All of my grades are based on percentages. I'm not one of these teachers who wants to convert someone's scores in my head, so I just weight grades differently. But all grades are based on 100 possible points. I can tell at a glance how a student is doing this way.
But this habit often makes it interesting when students are trying to figure out their grades on quizzes. I usually have a rather simple number of questions in terms of being able to calculate grades easily: 5, 10, 12, 20, 25, or 33 items. As I watched several of my AP students struggle with figuring out their grades, I had to suppress a groan of frustration. It was a 20 item quiz-- therefore each question would be worth 5 points, right? Young Frederick wanted to pull out his calculator to figure out what his score would be if he missed 7.
"No calculator. You can do this," I urged.
He couldn't begin to figure out how to determine his grade without a calculator. He is 16 years old and taking pre-calculus and other college-track classes (I never took a course beyond algebra 2, much to my chagrin). He doesn't immediately know that 7x5=35, and then subtract 35 from 100, nor can he figure out that 13x5=65. As a matter of fact, he stumbled over the 100-35 part and insisted the answer was 75.
It is obvious that his only problem is NOT that he didn't do his reading for my AP US history class carefully enough last night. His problem begins with a basic
innumeracy. Of course, many would say that he is a victim of a larger educational trend which I pray to God is finally being placed on the pyre of idiotic educational theories: that rote memorization is bad, bad, baddety bad bad.
Frederick has to THINK about what 6x9 is, and he doesn't get that 6x9 is the same as 9x6 is the same as 3x2x9 is the same as (3 cubed) x2, and so on-- that's a related but different problem we could talk about all day. I think it's a crime that Frederick has to waste valuable thinking time on matters such as 6x5, much less 100-35. Frederick has much more complex things to think about, but by the time he gets there, his poor little thinker is all worn out on information he should have committed to recall 7 or 8 years ago.
The greatest civilizations of the ages depended upon rote memorization. The Torah was preserved through the power of memory for hundreds of years. The
Iliad and the
Odyssey were memorized and sung for generations. But somewhere along the line in the last forty or so years, memorizing was a skill that became shameful and vilified by someone among the educational cognoscenti. In the words of some of my students, I would like to find this dude and kick him in the shins.
I still remember huge chunks of poetry and music that I had to memorize over twenty years ago.
"Little Orphant Annie's come to our house to stay,
To wash the cups and saucers up and brush the crumbs away,
And shoo the chickens off the porch and dust the hearth and sweep,
And make the fire and bake the bread and earn her board and keep..."
...and I could keep going for the next 30 or so lines, trust me....
"But soft! What light through yonder window breaks!
It is the East, and Juliet the sun.
Arise, fair sun, and kill the envious moon
Who is already sick and pale with grief...."

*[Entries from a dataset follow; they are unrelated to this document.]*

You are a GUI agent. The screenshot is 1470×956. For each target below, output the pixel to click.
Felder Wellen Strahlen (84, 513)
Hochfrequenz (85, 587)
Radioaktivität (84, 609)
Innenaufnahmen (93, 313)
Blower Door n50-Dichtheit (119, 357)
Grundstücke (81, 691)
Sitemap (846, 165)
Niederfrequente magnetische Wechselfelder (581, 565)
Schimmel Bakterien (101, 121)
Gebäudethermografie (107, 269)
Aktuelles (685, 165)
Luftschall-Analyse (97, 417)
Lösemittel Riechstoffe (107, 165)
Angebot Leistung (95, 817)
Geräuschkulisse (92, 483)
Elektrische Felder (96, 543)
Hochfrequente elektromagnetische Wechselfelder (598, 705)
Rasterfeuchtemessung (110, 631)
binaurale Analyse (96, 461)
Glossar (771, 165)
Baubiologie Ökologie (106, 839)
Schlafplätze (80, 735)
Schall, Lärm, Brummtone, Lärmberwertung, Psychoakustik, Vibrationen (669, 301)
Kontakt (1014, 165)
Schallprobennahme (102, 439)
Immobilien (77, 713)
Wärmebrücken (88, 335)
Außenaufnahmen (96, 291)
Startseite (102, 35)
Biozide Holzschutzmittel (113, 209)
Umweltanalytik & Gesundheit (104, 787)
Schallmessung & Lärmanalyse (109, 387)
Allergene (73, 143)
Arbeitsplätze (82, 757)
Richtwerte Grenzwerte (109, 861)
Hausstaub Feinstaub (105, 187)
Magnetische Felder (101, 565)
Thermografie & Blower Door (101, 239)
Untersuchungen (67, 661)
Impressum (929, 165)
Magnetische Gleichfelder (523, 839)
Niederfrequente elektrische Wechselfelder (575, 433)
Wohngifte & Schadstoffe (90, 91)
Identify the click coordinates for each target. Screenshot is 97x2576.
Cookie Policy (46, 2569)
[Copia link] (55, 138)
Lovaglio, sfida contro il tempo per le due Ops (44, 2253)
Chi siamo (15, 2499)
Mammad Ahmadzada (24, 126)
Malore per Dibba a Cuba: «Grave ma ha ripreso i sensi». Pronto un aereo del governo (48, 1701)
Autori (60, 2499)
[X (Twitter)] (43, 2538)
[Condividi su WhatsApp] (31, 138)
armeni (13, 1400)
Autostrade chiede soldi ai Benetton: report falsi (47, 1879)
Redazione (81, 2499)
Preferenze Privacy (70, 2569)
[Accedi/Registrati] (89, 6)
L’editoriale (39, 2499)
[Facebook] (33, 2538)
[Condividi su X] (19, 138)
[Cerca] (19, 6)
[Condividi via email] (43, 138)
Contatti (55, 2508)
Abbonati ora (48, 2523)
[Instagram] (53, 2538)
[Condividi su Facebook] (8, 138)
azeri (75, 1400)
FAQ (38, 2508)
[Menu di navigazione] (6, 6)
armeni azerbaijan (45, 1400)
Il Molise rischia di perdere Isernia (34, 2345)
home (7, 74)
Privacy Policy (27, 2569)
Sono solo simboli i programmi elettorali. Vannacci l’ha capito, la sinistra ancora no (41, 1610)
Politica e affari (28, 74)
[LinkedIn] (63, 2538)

Not to mention the lyrics to almost every song on the pop charts since 1974, much to my enduring shame in some cases (Some people call me the Space Cowboy, yeah; some call me the Gangster of Love; some people call me Maurice, 'cause I speak of the pompitous of Love-- YIKES!)....
My two youngest kids learned the names of the presidents in order to the tune of "Yankee Doodle Dandy." When they were 4. In preschool. Before they could read.
What is all the more appalling is that we live in the "Information Age." Never has so much information been at the fingertips of so many but been manipulated or understood by so few.
In this year's
State of the Union address, President Bush called for creation of the American Competitiveness Initiative, the goal of which is to encourage more study of math and science. This is all well and good, but when students lack a fundamental understanding of the way that numbers work, I fear their ability to go any deeper into the subject. Let's also not overlook the fact that mathematics is also the language of science. Combine innumeracy with the frightful lack of vocabulary (there's that darn memorization thing again) and you've got a seemingly insurmountable problem. Further consider the default response of 90% of our students to delayed gratification, frustration or struggle-- which is to quit--and you've got a major crisis on your hands.
Then you've got this
bubble headed bozo who assures students that algebra is unnecessary. More kicks in the shins for this dude.
I am on the verge of promising young Frederick and his classmates a pizza party if they learn their times tables. If we don't get them now, we may never get them. And this is too important to ignore.